On the left you see Cascade Yarns Success, an absolutely yummy blend of silk and alpaca. On the right is Dale of Norway's Tiur, slated for a pair of Priscilla's Dream Socks for me.
Regarding Success , I originally selected the two pink colors, thinking that it would make a nice shell. Then someone wandered by and commented that the green looked nice with it and ask if I was going to do something in Fair Isle. Too bad they don't have the green, I replied. I don't want to mix the wool with the silk and alpaca. Well, sometimes I'm not the most observant person. Clearly they did have a green. Now I'm in a quandary. How much do I buy? This stuff isn't cheap, even at 15% off. I resisted the temptation to buy all they had, opting for six skeins of light pink and five of green. I'm envisioning not Fair Isle, but something in a slip stitch pattern. Look for the FO in about 10 years.
The women at Capital Yarns were great. They made sure that customers could find what they needed, and were quite chatty. Which led to my revelation and a middle-of-the-night rumination on my progress as a knitter and budding fiber artist.

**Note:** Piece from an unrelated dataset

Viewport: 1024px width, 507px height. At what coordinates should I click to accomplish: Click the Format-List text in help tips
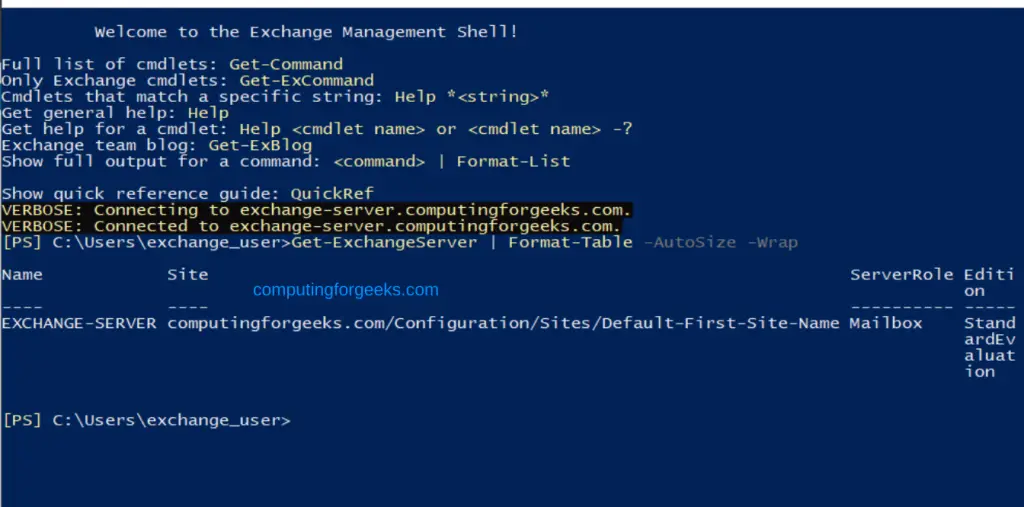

When I picked up knitting for the second time 10 years ago, I was overwhelmed by the yarn choices and couldn't see the possibilities in the different yarns. I needed a pattern and the exact yarn in order to make something. My first project was not a washcloth, or a scarf, but a shell. In a slip stitch rib. With ribbing at the armholes and a rolled neck. It was too much for me. I finished one half (which has since disappeared) and recently frogged the other half. And I didn't start knitting again until 2002, when I made a Feather and Fan baby blanket for the baby of a dear friend. That project was a success and I've been knitting ever since. Now I can walk into a yarn store and see potential in yarn. I dream about sweater designs. And I'm buying yarn for what I want to make with it, not what I see in a book or magazine (although I still do that, too). I can talk intelligently to experienced knitters and guide beginning knitters about yarn substitution. I suspect my first design attempts will be disasters, but I know that those mistakes will be valuable lessons, just like the lessons I'm learning in my first attempt at lace.
I've ripped this thing out so many times it isn't funny. My lessons:
Knitting and the world of fiber provides so many opportunities for wonderful journeys, both introspective and "extrospective." I look forward to continuing the journey and to meeting more of the wonderful women (and men, too) who make up the fiber community.